PASADO EUROPEO. Pérez Luaces tuvo una experiencia como PF de Villarreal de España.
Cada 8 de marzo invita a reflexionar sobre los espacios que las mujeres fueron conquistando dentro del deporte. El fútbol, históricamente dominado por hombres, también comenzó a transformarse gracias al trabajo de jugadoras, entrenadoras y profesionales que acompañan el crecimiento del fútbol femenino. En San Martín, ese proceso también se sostiene en la tarea de quienes trabajan en la formación y el desarrollo de las futbolistas. Una de ellas es Juliana María Pérez Luaces, preparadora física y coordinadora del plantel femenino, que además sumó una experiencia internacional trabajando con el fútbol femenino del Villarreal de España.
Su recorrido dentro del club siempre estuvo ligado a la formación. Desde las categorías más pequeñas hasta el plantel superior, su tarea consiste en acompañar el proceso deportivo de las jugadoras. “Es muy gratificante enseñar y ver el proceso de la alumna, cómo se forma como futbolista y cómo va creciendo con el tiempo”, explicó. Para ella, el desarrollo del fútbol femenino no se limita únicamente a lo deportivo, sino también al crecimiento personal que atraviesan las jugadoras a lo largo de ese camino.
En 2024 tuvo la oportunidad de viajar a España para trabajar con el fútbol femenino del Villarreal, donde formó parte del cuerpo técnico durante una temporada completa. La experiencia le permitió observar una estructura diferente dentro del deporte. “Ellas son profesionales, tienen una estructura muy organizada y los clubes les brindan condiciones muy similares a las del fútbol masculino”, contó.
Ese paso por Europa también le permitió dimensionar las diferencias que todavía existen entre el fútbol femenino argentino y el europeo. “En España el fútbol femenino avanzó mucho porque los clubes le dan la misma importancia desde las formativas hasta el plantel superior”, explicó.
La importancia de la visibilidad
A pesar de esas diferencias, Pérez Luaces considera que el fútbol femenino argentino también atraviesa un proceso de crecimiento que puede consolidarse con el tiempo.
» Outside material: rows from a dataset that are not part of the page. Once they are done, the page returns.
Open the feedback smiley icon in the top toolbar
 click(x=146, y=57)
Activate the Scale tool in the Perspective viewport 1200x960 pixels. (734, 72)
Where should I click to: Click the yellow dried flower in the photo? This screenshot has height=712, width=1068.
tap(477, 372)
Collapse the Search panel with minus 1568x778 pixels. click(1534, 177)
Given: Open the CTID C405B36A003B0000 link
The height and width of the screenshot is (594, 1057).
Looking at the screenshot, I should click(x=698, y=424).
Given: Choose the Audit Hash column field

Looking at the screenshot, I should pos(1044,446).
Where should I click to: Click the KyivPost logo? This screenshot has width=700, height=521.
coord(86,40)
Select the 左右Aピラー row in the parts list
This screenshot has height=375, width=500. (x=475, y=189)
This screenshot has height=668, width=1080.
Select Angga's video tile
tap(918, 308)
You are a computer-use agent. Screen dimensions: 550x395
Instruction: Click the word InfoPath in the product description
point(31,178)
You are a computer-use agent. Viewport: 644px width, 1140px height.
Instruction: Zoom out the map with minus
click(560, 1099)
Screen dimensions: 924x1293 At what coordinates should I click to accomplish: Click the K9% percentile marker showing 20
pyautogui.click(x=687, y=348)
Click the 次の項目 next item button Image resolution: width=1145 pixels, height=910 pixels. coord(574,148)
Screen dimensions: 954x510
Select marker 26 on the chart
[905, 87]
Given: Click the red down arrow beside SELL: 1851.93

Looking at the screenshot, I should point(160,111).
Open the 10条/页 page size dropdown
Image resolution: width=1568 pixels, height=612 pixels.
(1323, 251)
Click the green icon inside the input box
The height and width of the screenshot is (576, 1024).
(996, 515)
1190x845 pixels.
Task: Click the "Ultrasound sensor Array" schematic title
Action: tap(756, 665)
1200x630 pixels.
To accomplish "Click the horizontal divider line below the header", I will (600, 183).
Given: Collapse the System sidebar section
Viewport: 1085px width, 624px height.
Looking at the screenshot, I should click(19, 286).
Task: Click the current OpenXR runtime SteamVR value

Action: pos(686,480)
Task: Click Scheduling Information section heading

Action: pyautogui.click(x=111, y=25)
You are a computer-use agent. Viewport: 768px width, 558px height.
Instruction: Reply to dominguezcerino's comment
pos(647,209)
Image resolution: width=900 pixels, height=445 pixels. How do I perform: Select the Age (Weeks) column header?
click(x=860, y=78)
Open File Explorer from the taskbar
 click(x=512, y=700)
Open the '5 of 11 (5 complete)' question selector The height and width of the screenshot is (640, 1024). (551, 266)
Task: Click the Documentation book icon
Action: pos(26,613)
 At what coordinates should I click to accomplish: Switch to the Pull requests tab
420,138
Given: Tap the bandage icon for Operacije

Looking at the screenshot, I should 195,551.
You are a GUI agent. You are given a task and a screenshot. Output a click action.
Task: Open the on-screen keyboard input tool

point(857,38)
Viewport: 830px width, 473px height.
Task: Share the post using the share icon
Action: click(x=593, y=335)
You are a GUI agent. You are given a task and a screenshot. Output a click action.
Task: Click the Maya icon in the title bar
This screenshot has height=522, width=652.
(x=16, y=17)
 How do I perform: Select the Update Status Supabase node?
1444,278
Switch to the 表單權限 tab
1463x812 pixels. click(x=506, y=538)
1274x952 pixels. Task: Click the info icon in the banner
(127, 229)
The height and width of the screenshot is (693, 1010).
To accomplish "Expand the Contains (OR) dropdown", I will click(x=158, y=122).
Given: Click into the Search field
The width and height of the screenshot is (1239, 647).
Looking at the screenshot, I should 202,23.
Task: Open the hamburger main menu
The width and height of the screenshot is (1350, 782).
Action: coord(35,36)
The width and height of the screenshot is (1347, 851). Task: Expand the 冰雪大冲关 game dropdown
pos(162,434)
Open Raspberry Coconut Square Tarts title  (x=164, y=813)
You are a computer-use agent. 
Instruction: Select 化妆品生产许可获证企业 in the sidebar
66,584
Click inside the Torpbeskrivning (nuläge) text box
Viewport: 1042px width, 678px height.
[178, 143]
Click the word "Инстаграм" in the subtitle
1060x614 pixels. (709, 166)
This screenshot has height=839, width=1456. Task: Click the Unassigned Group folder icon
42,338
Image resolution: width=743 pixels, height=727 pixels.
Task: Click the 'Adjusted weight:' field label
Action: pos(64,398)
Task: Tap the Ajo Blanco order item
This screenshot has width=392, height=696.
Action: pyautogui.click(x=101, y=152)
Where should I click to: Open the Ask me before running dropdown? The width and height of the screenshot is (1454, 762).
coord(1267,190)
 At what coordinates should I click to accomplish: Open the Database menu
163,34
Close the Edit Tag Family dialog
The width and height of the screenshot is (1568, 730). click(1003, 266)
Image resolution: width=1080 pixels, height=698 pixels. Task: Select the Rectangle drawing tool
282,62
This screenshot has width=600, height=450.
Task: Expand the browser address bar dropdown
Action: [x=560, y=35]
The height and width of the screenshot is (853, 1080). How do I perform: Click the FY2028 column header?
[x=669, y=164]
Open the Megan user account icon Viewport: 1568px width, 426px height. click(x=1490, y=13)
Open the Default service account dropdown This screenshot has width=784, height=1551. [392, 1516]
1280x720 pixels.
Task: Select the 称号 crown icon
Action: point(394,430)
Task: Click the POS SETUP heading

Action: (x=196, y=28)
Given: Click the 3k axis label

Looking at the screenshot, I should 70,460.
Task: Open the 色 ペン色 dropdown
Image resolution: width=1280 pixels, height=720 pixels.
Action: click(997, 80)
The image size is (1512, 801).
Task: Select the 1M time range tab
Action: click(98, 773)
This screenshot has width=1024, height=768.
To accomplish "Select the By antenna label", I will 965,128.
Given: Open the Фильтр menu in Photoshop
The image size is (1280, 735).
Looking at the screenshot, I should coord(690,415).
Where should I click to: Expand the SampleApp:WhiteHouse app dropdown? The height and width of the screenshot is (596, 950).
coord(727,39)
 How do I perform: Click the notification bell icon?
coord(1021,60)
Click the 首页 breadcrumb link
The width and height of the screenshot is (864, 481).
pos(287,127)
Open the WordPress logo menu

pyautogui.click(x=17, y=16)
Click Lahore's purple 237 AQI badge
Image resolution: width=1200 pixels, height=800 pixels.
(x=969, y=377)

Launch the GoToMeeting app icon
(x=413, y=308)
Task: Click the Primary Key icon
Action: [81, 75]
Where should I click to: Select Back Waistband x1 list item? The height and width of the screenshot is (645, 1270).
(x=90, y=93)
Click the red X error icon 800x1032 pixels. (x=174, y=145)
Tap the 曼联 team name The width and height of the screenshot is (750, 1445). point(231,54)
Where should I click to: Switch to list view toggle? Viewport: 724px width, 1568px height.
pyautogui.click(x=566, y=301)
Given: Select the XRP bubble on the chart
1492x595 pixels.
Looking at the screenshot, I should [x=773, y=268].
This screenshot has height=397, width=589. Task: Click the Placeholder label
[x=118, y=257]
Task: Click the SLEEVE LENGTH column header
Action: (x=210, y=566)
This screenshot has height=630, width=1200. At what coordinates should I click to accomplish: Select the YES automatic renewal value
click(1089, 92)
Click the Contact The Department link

Para ella, uno de los aspectos más importantes para que ese desarrollo continúe es la visibilidad. “Es importante que la gente conozca más a las jugadoras, cómo juegan y qué trabajo hay detrás de cada equipo”, señaló. En ese camino, el desafío no solo pasa por mejorar las condiciones deportivas, sino también por seguir construyendo un espacio donde cada vez más mujeres puedan desarrollarse dentro del fútbol.